How do Office 365 and ADFS work together? Borrowing and image from: http://maso.dk/2011/06/01/how-does-adfs-work-with-office-365/ , we see that the in step 3, the client workstation needs to access ADFS for authentication. In most cases ADFS is published to the internet and this is where we chose to put Microsoft Forefront Threat Management Gateway 2010 (TMG).
How to setup TMG to restrict access to ADFS for Active Directory (AD) Groups of users:
Requirements before setup:
- ADFS must be using integrated or basic authentication (no forms).
- TMG will need a cert with the ADFS public name (or a wildcard cert)
- TMG must answer as the same name as the ADFS cert and the “public” name of the ADFS server.
Step 1. In TMG, in the Firewall Node, click New –> Publish Web Site.
Step 2. Name the rule.
Step 3. Set the action to Allow.
Step 4. Select Publish a single web site or load balancer.
Step 5. Select SSL.
Step 6. Use the correct internal name and you will need to put in the IP address of the internal server or use it’s computer name.
Step 7. For security reasons, type the path of /adfs/*
Step 8. Type the correct public name and the path /adfs/*
Step 9. Create a listener, if one does not exist that uses forms based authentication listens on port 443 and uses the SSL certificate that matches the name.
Step 10. Select NTLM authentication for the ADFS server that TMG is publishing.

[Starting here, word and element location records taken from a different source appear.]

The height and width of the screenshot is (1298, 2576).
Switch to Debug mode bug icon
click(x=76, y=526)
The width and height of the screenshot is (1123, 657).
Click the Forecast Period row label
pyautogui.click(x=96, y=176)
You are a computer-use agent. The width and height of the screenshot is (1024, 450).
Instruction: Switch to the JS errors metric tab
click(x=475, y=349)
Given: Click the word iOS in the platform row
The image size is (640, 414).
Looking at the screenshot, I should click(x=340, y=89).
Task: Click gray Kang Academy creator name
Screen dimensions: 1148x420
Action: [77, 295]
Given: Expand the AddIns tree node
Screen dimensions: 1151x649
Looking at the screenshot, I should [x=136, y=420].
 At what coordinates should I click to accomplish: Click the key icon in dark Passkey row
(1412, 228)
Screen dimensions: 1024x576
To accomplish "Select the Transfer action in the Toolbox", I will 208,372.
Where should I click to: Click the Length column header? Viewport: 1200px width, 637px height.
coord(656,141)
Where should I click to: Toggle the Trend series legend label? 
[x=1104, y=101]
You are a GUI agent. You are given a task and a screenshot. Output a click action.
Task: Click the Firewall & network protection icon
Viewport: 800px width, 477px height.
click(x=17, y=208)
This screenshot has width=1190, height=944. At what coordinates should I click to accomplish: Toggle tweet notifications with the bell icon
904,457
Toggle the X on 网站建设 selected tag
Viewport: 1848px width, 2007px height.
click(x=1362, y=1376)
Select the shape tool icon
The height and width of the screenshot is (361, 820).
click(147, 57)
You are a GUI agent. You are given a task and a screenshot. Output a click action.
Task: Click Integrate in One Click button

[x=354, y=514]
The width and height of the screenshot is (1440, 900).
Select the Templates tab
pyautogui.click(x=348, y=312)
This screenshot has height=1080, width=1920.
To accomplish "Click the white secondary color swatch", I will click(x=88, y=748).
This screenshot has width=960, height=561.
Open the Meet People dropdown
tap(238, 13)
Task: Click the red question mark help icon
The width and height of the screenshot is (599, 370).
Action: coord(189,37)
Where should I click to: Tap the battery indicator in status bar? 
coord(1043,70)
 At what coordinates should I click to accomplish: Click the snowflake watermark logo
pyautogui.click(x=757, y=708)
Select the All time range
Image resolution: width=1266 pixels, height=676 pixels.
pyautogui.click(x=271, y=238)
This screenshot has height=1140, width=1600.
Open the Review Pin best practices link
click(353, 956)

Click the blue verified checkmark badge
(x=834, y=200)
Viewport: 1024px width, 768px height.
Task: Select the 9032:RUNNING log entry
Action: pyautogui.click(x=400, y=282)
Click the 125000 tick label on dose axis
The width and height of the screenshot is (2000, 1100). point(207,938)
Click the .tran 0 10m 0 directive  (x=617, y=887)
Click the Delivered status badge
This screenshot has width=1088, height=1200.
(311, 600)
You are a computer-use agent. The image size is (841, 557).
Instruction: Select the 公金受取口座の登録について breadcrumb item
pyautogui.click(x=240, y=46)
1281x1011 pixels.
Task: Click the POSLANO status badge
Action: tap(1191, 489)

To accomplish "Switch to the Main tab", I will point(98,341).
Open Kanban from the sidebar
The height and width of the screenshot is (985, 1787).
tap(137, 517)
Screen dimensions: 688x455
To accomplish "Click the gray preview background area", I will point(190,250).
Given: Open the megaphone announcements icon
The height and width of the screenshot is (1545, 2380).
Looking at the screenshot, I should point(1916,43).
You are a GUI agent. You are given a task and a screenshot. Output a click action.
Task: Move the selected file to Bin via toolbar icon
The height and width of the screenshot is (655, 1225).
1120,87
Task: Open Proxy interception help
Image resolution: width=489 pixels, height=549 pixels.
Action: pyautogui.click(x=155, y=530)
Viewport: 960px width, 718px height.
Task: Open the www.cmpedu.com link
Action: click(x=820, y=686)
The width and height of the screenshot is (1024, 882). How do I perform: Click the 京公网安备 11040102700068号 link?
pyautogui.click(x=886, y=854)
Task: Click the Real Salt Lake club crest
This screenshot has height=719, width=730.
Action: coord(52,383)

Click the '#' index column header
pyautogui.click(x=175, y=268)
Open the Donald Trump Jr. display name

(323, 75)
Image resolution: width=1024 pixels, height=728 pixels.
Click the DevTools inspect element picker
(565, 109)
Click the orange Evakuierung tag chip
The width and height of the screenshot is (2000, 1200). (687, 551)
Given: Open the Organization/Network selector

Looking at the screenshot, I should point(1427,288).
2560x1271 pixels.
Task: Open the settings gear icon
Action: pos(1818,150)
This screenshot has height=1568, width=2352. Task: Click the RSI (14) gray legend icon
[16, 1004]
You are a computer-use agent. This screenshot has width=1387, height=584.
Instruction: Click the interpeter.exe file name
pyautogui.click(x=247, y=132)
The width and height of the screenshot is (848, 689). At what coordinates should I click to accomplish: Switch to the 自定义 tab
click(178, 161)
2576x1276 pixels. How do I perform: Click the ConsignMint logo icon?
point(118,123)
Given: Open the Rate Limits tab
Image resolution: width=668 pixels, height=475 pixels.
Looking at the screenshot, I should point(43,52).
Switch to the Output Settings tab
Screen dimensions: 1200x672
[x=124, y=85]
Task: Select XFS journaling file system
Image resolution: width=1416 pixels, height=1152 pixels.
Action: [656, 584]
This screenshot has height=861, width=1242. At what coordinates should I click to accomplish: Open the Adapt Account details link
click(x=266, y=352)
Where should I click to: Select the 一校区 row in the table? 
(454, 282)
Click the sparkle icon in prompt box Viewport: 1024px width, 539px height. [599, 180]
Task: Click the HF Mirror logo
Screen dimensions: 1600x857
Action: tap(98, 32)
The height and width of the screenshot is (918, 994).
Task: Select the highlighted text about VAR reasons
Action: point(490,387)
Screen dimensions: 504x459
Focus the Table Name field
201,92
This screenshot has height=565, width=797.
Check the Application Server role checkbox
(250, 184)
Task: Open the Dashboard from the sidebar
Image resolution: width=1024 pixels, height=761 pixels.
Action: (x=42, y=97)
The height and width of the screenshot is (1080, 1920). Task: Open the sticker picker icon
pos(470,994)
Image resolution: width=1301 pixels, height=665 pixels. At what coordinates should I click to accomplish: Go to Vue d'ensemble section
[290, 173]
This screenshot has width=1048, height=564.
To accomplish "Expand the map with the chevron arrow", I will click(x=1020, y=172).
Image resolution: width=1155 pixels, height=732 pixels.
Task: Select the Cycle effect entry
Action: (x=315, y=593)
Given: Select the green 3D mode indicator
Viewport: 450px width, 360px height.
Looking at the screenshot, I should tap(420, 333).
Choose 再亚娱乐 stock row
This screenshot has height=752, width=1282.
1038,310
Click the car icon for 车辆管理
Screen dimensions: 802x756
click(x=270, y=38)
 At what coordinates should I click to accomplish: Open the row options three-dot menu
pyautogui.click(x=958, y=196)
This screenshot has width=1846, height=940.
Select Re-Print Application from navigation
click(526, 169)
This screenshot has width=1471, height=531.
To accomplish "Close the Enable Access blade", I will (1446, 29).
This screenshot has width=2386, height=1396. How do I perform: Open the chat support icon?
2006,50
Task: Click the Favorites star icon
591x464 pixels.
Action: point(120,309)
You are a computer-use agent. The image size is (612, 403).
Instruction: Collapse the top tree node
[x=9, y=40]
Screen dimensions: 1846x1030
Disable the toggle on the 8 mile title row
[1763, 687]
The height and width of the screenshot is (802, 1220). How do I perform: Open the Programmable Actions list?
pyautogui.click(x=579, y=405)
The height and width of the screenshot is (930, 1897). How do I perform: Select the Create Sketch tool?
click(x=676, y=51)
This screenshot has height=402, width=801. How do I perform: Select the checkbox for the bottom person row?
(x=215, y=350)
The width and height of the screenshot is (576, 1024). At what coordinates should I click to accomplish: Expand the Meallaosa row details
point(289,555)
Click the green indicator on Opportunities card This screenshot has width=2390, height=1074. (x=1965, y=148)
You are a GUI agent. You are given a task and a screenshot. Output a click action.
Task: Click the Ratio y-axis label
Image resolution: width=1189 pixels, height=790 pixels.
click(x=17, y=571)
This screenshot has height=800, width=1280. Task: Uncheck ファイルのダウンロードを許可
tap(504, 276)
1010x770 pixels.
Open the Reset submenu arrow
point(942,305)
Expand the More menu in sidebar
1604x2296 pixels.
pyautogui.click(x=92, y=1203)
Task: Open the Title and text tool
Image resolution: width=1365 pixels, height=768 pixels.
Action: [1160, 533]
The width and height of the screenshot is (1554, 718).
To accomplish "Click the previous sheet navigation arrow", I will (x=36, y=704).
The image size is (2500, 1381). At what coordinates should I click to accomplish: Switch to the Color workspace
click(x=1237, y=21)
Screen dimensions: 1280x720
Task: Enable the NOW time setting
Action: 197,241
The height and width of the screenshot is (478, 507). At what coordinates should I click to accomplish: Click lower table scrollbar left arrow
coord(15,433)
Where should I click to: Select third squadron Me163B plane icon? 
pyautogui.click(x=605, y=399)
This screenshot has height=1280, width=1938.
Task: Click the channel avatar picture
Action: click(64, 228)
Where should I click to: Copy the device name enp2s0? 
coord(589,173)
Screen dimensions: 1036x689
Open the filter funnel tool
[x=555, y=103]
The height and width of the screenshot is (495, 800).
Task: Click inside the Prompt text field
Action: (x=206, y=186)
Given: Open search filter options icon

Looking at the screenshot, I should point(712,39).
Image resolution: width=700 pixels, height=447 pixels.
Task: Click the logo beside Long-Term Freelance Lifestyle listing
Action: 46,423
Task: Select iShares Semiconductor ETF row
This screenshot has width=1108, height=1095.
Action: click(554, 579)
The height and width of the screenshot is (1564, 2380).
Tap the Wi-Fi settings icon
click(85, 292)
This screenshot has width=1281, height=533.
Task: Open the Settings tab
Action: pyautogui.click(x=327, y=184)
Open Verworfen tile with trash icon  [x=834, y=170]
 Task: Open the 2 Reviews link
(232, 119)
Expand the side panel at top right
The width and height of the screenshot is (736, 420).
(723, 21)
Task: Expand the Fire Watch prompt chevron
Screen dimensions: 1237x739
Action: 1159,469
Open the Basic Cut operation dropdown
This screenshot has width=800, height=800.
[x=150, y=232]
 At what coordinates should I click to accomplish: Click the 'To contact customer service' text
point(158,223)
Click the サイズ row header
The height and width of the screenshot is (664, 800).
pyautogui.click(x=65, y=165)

Step 11. Select only the user groups that you want to allow authentication externally (exclude the hourly workers).
Step 12. Complete the wizard.
Step 13. Configure the HTTP protocol properties on the rule you just created.
Step 14. Uncheck Verify normalization and Block high bit characters.
Step 15. Click OK on the Configure HTTP policy rule dialog.
Step 16. Modify the properties of the rule you just created.
Step 17. Uncheck Apply link translation to this rule.
Step 18. Click OK, apply the TMG changes and test after the changes have taken effect.